By Jameel Subhan, MPAC Public Policy Fellow
Last Sunday, Americans observed the newly commemorated holiday known as Juneteenth. Recognizing Juneteenth is only a small step in the right direction for this country, and as Muslims, we have to go further and understand the importance that African Americans have had in introducing Islam to America.
Muslims and the Making of America
Contrary to common knowledge, Islam played a role in the founding of America, as many enslaved populations that were brought from Africa were Muslim. An estimated 15 to 30 percent of the enslaved population were of Islamic heritage. Although they were not allowed to practice Islam, they still managed to influence many aspects of America. For instance, Islamic values and moral virtues were used as models for social justice in the nation’s early years. Members of the founding fathers enacted policy that directly engaged with Muslim values.

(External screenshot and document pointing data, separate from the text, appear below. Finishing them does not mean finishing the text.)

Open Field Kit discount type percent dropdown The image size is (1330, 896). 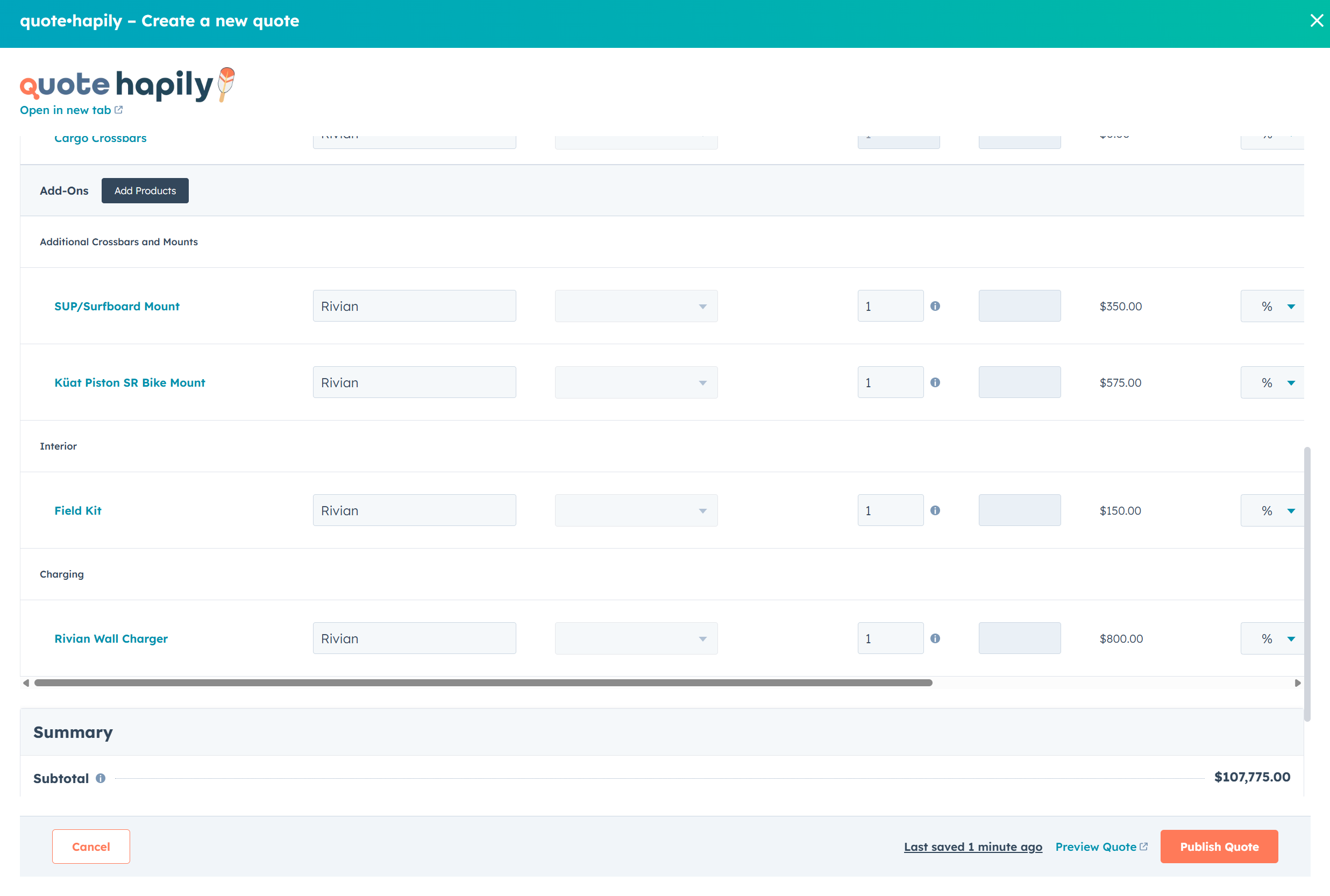(1273, 510)
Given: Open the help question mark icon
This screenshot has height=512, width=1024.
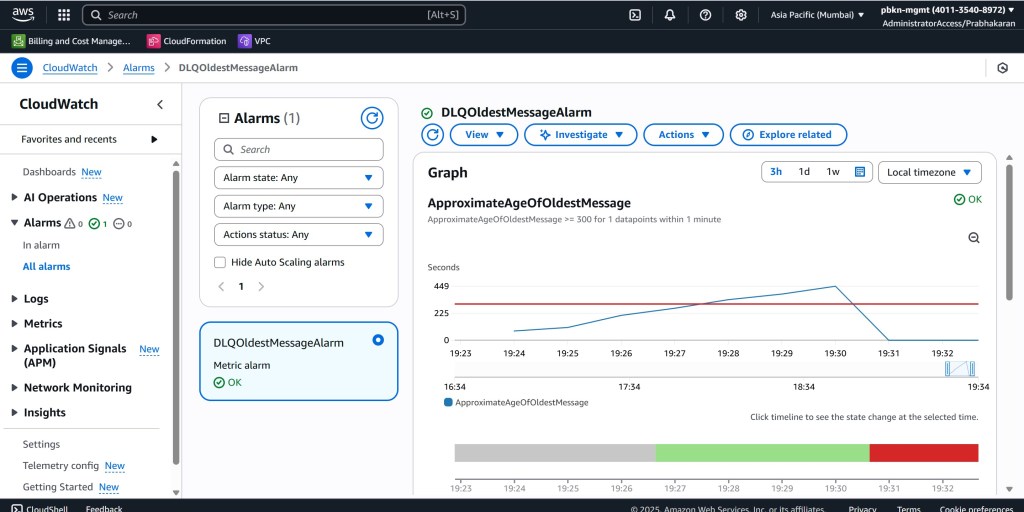Looking at the screenshot, I should [x=705, y=15].
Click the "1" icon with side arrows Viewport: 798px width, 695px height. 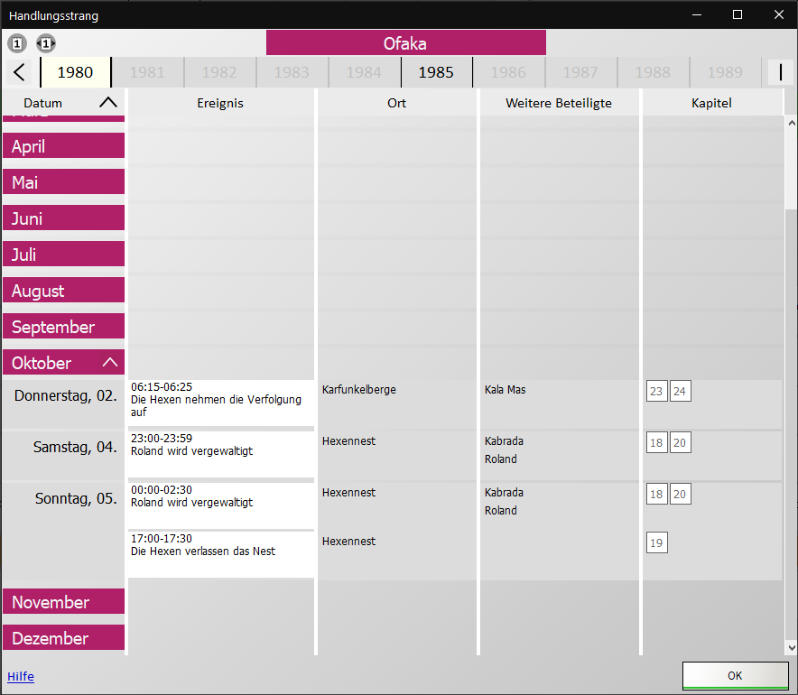(x=46, y=44)
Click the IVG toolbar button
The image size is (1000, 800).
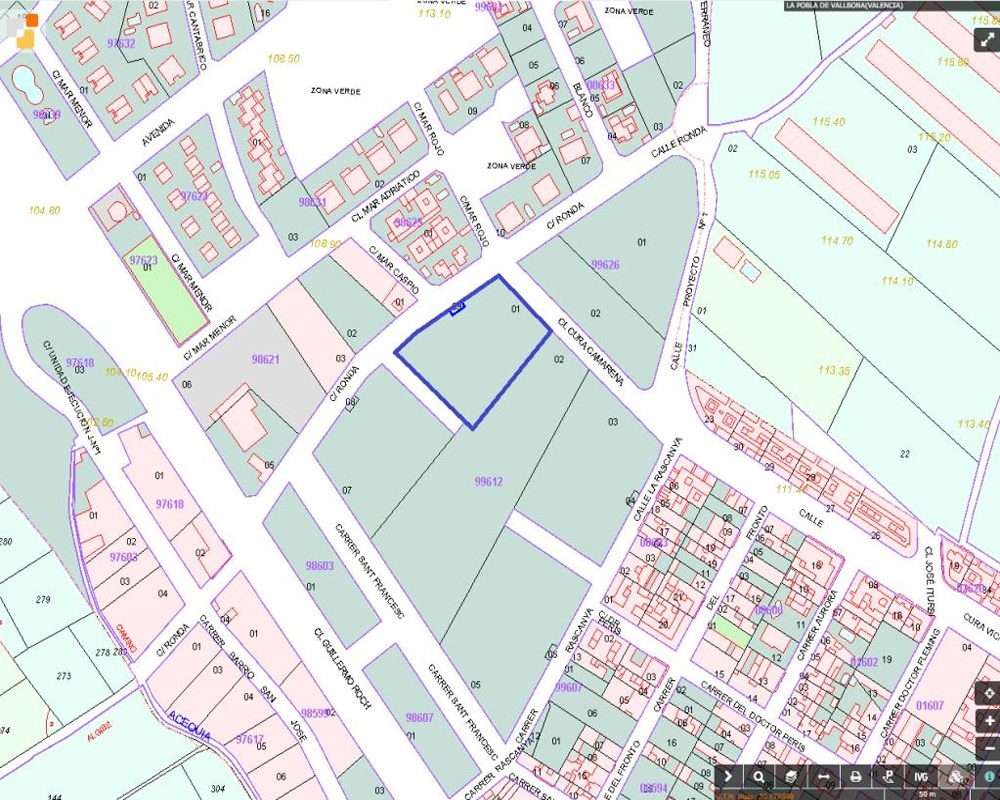pos(920,776)
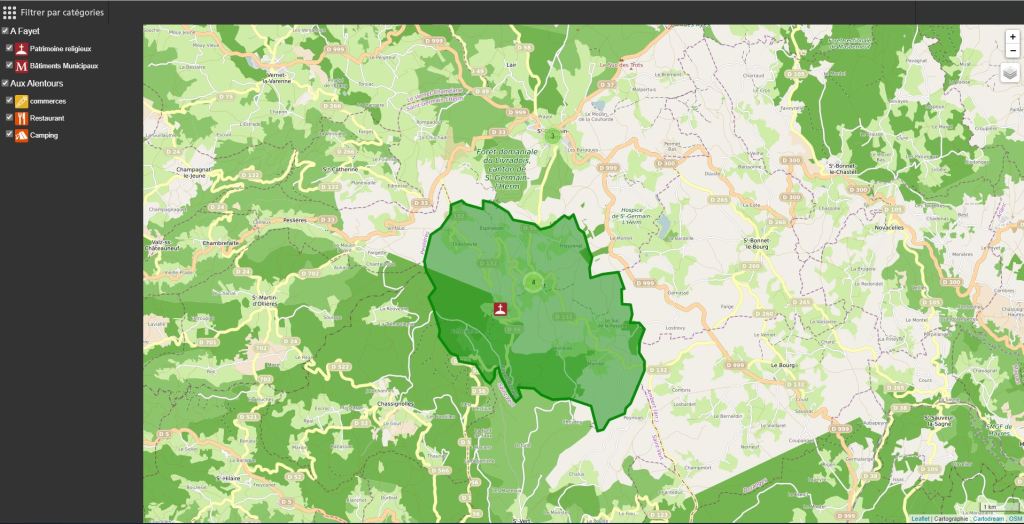
Task: Open the Leaflet attribution link
Action: point(920,519)
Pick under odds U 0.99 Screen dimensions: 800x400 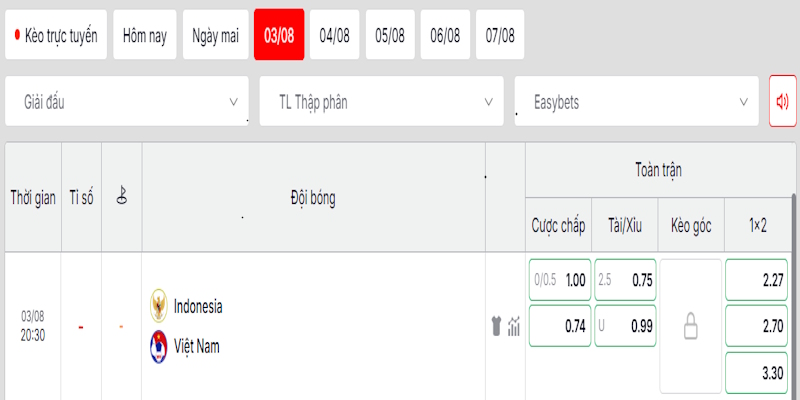point(626,326)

Benjamin Franklin invoked a story about Prophet Muhammad that advocated for the humane treatment of Native Americans. One African American named Job Ben Solomon became an Imam in colonial Maryland, which is one of the first documented locations of worship for Muslims in America. Many African Americans like Job set the groundwork for Islam in America and created a distinguished identity for Muslims in America. This identity influenced the framework of the US Constitution and the Bill of Rights, which stated the importance of religious freedom.
Civil Rights Movement
African Americans have been fighting for equal and fair treatment for all non-white citizens since the end of the Civil War. Without figures such as Malcolm X and Martin Luther King Jr. and black liberation movements during Jim Crowe and the Civil Rights movement, there would have been no influx of Muslim immigration. Months after the Voting Rights Act was passed, Congress enacted the Immigration Act of 1965. This act replaced the race-based quota system with a system that prioritized more immigrant communities, including Muslim communities.
Furthermore, during the Civil Rights movement, African Americans made attempts to get back to their African roots many turned to Islam as a result. Key figures such as Mohammad Ali and Kareem Abdul-Jabbar openly practiced Islam. This trend continues into the current day, as we saw this April when Jaylen Brown and Kyrie Irving fasted for Ramadan during their NBA playoff series.
Part of our job at MPAC is to highlight the important role that African Americans have played for us. According to a Pew study, African American Muslims currently make up around 20% of the Muslim population in America. Despite this percentage, African American Muslims are still victims of tropes and stereotypes that may marginalize and separate them. This is why MPAC is committed to addressing these complex social issues and further enlightening our own communities. Celebrating Juneteenth is only a small step towards increasing awareness of the struggles African Americans have endured and are still enduring. As a result of this, we can better educate our community on voting decisions that result in the making of a more inclusive America.